A top United Nations counterterrorism official has said that a resolution of the Kashmir conflict between and India required goodwill of the member states.
“We need also a goodwill of member states. How can we resolve that without the goodwill of member states,” UN Counterterrorism Committee Executive Directorate Executive Director Jean-Paul Laborde said.
Laborde was responding to a question on the longstanding Kashmir dispute and the problem of militancy and terrorism in the region resulting from this unresolved conflict.
“In preventive diplomacy and resolution of conflict, the role of the UN is to put people together and to continue to speak. Hopefully we will one day finish and resolve this conflict and hopefully we will have reduction of acts of terrorism,” Laborde told reporters at UN Headquarters in New York.
The UN comments were latest in a series of statements calling for calm in the Indian-controlled part of the disputed territory, where Indian forces have killed scores protesters this month.
The United States has expressed its deep concern over violence in Kashmir, where a continuing clampdown on the freedom of expression and protesters has turned it into a besieged valley. New Delhi has been unable to explain the use of brute force against protesters, and instead alleged that it is being carried out by UN-declared terrorists.

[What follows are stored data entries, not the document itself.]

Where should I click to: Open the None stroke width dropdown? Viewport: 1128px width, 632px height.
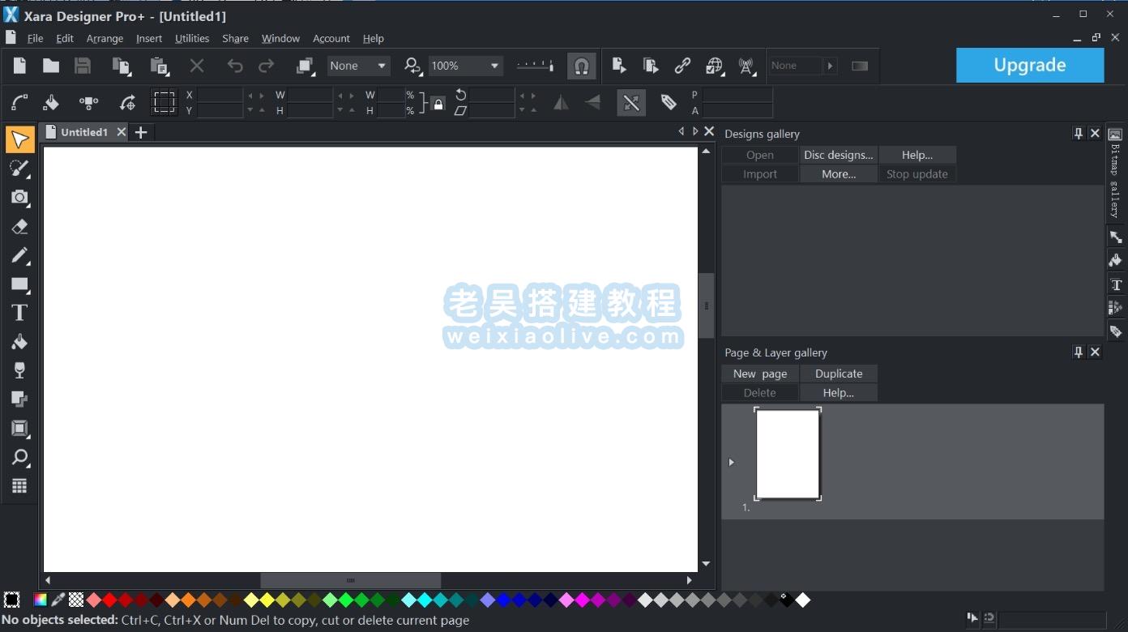point(380,66)
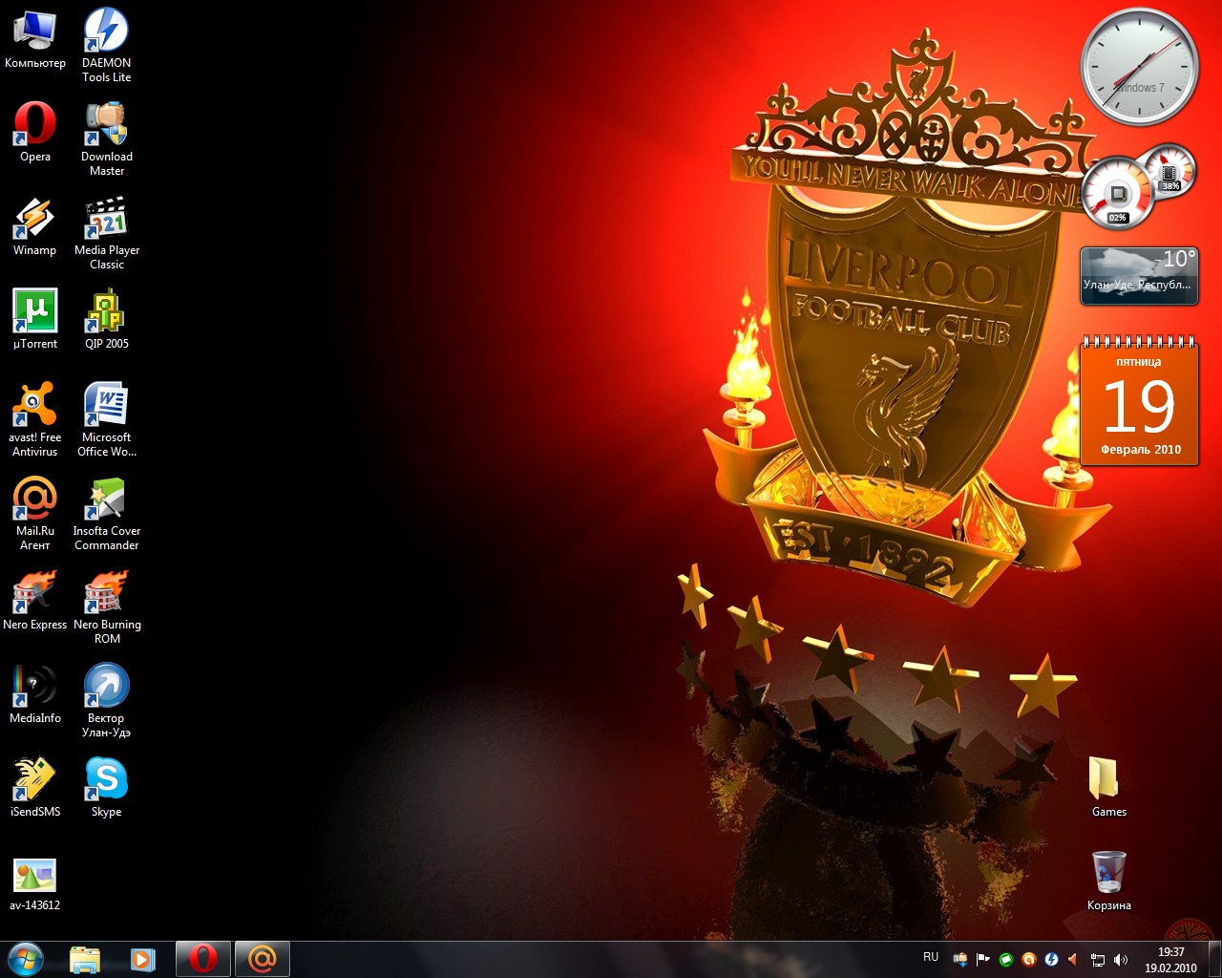1222x978 pixels.
Task: Click the QIP 2005 desktop shortcut
Action: tap(106, 313)
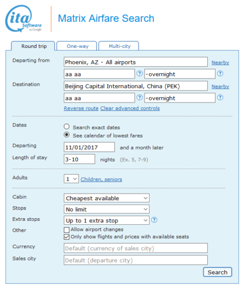Uncheck Only show flights with available seats
The height and width of the screenshot is (300, 245).
[x=67, y=237]
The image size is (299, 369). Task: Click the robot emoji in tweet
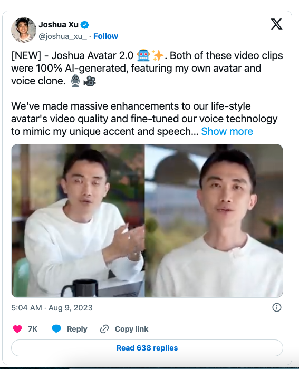[x=143, y=55]
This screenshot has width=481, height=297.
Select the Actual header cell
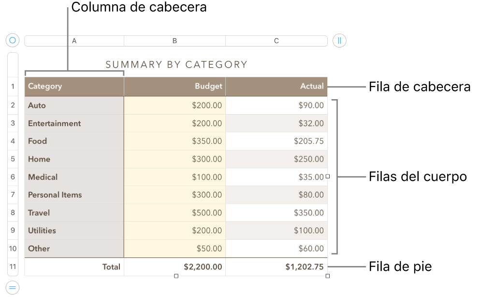pos(276,86)
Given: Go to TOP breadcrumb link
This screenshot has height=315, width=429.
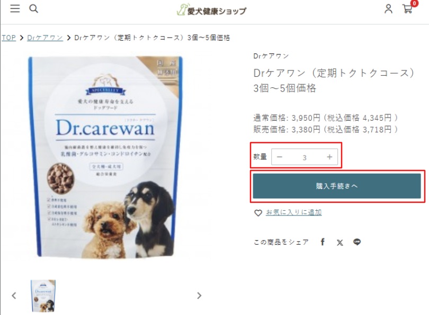Looking at the screenshot, I should coord(9,38).
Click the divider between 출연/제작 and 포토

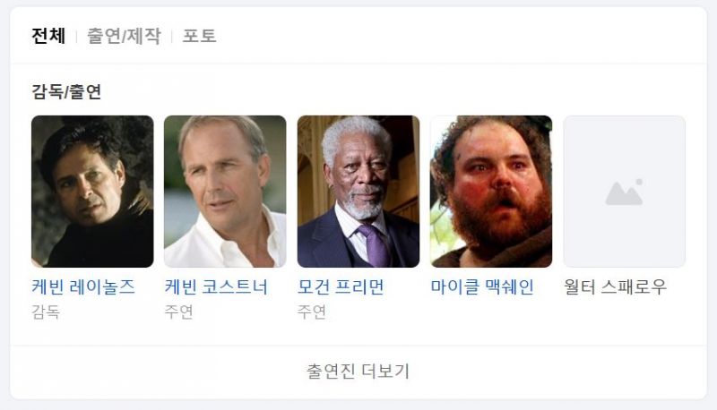[171, 37]
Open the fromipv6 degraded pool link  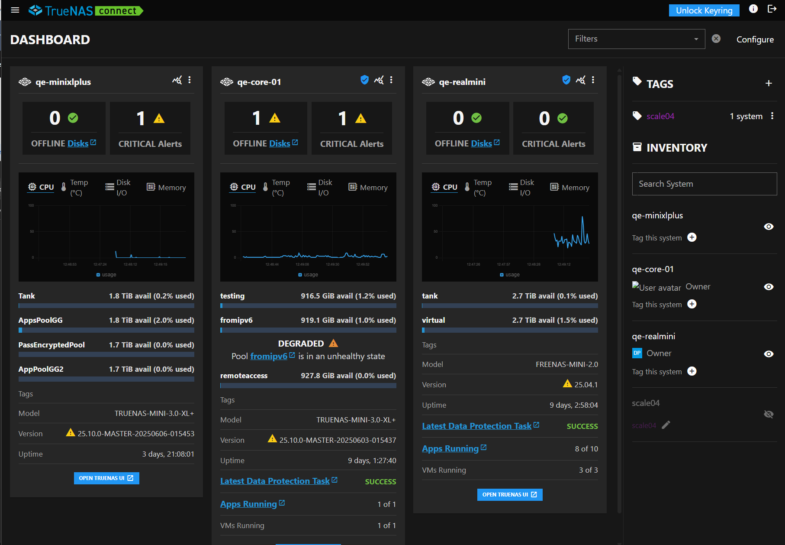pos(269,356)
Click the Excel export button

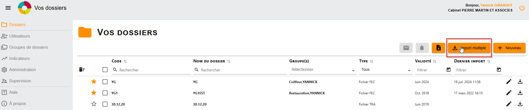(439, 48)
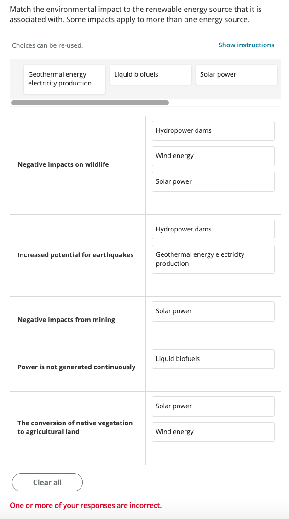Viewport: 289px width, 519px height.
Task: Select Hydropower dams under negative impacts on wildlife
Action: (x=213, y=130)
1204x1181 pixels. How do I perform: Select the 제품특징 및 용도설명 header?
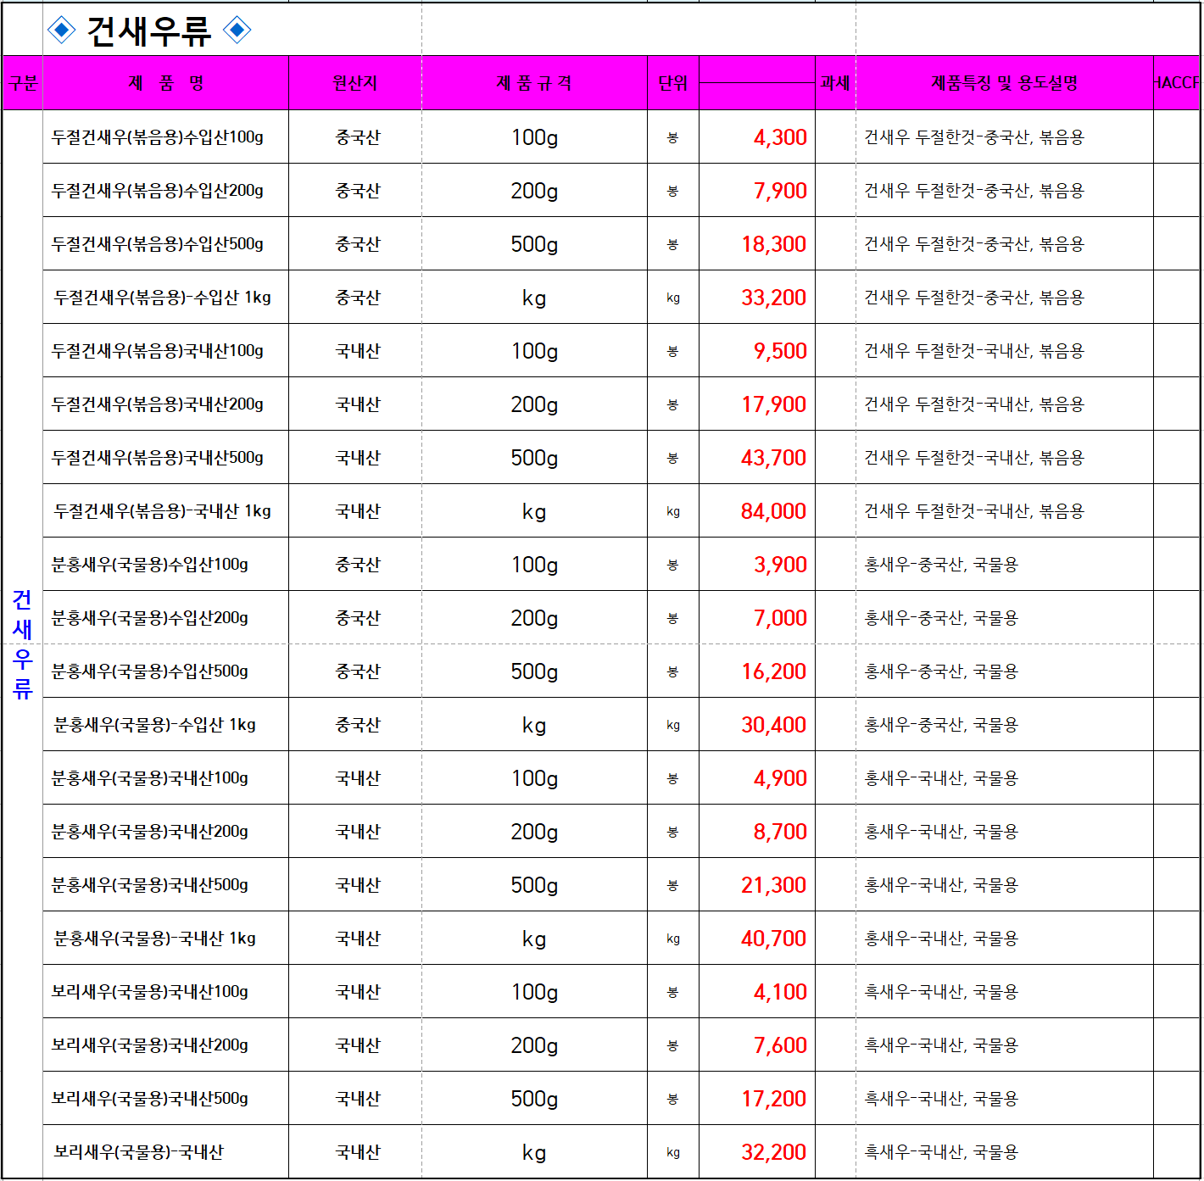pyautogui.click(x=1005, y=83)
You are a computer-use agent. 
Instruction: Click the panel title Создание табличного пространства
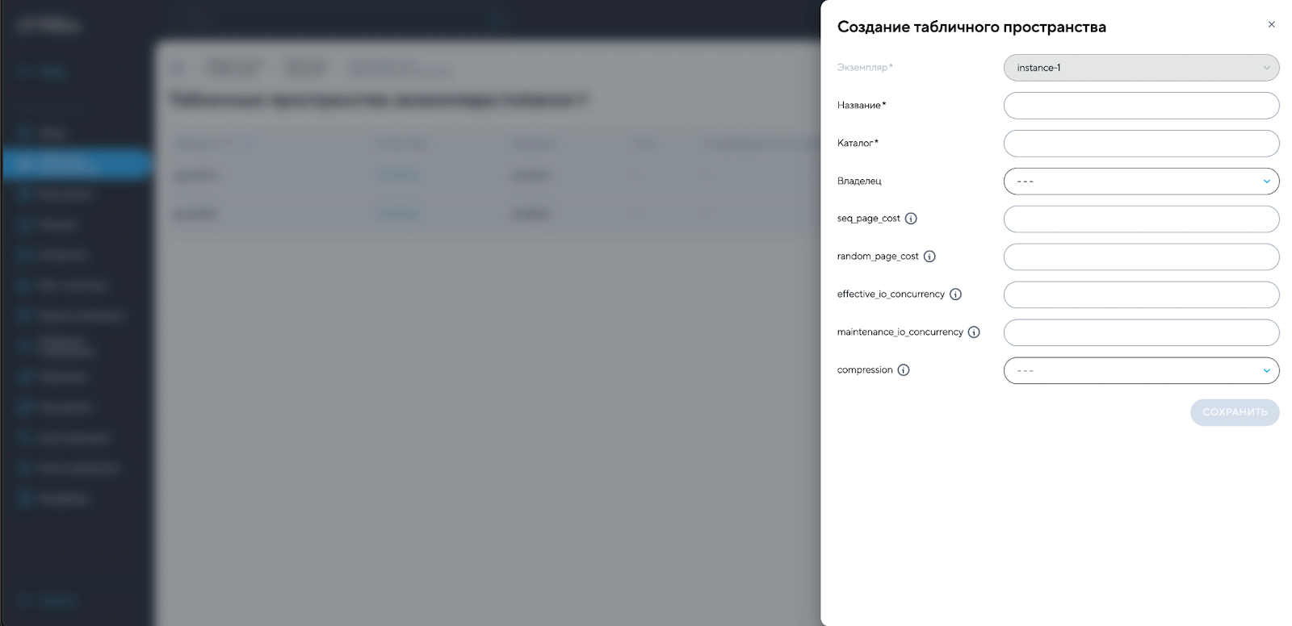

Pakistan has accused India of perpetrating state terror on unarmed protesters, and sought international support for a resolution to the lingering conflict, which many South Asian experts believe incites militancy in the region.
The killing of separatist commander Burhan Wani this month plunged Kashmir into violence as Indian security forces used lethal force against civilians protesting the killing of Wani.
Both Pakistan and India claim the disputed territory in their entirety, and have fought two full-scale wars over the dispute, and another conflict in Kargil in 1999.